Data extracted from a collection:
►

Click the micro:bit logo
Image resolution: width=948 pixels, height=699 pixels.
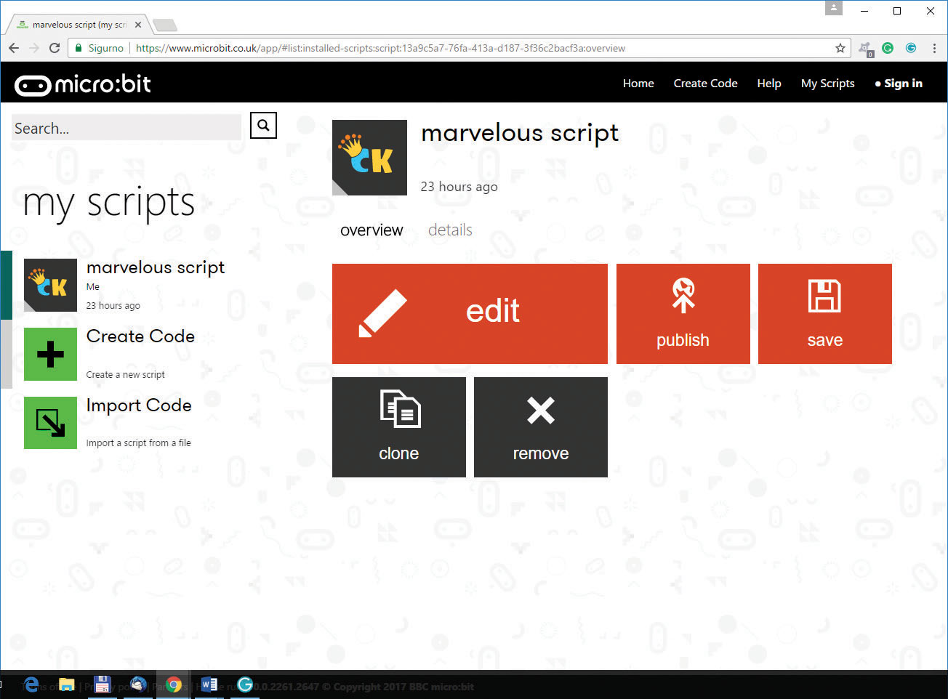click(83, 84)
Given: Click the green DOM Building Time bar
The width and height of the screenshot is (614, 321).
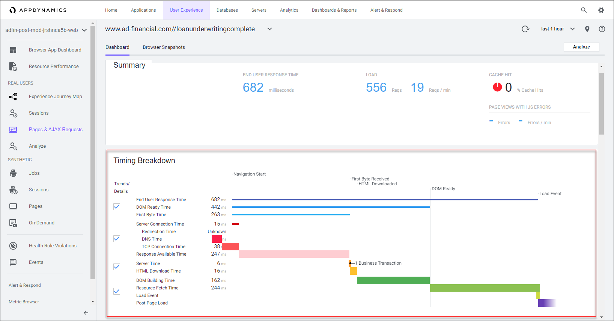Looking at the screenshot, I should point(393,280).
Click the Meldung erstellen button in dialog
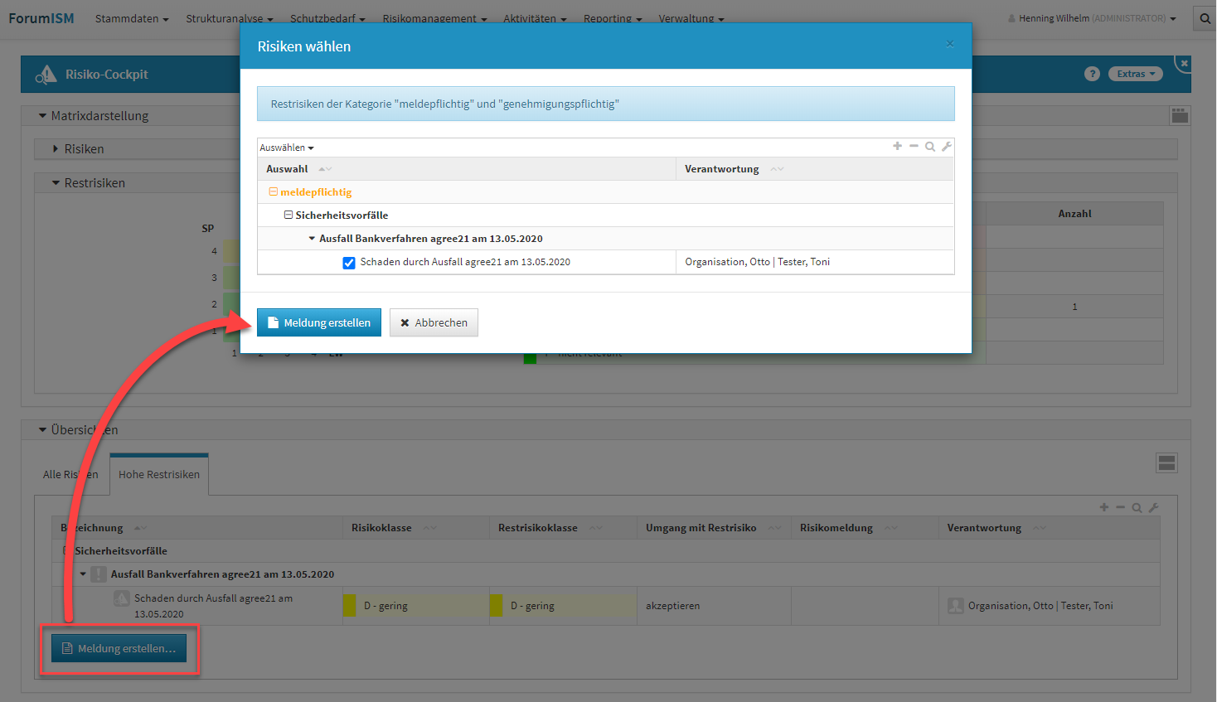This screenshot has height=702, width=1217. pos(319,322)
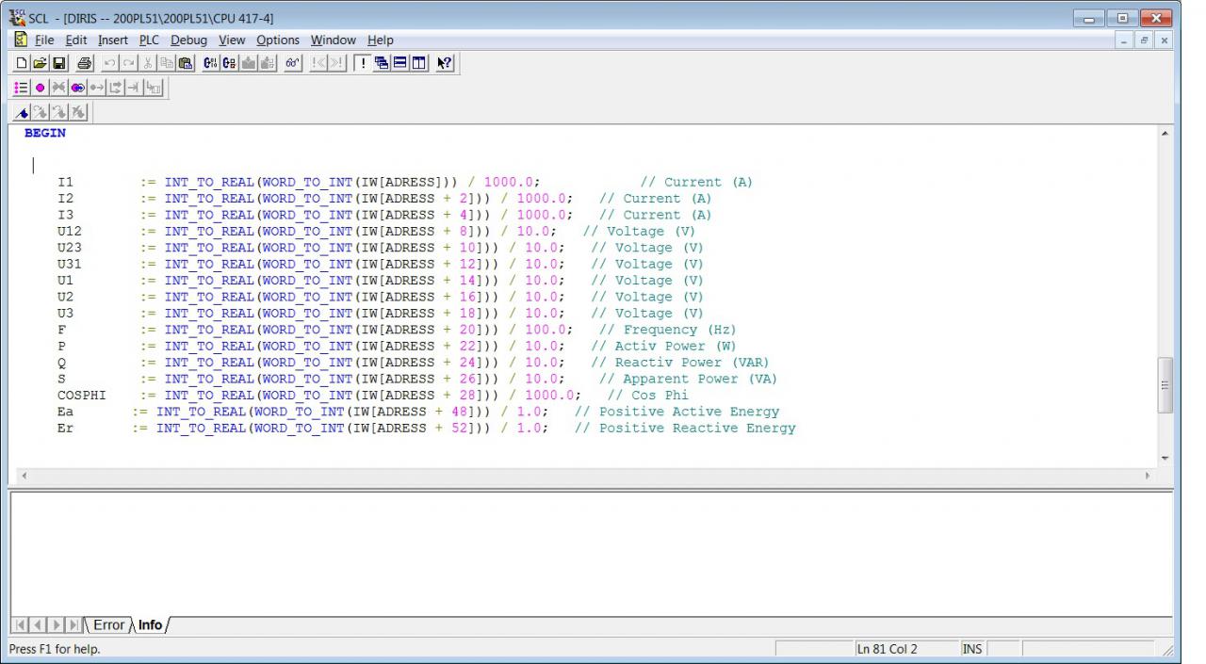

◄

▶ [Work item]
Take the line containing "Given: Click the green DOM Building Time bar" as the first and the last line of the records as the end. Print every line in that span exactly, leaving out pictures.

▶ [Reply to the task]
Given: Click the green DOM Building Time bar
The width and height of the screenshot is (614, 321).
Looking at the screenshot, I should point(393,280).
Click the Meldung erstellen button in dialog
This screenshot has height=702, width=1217. pos(319,322)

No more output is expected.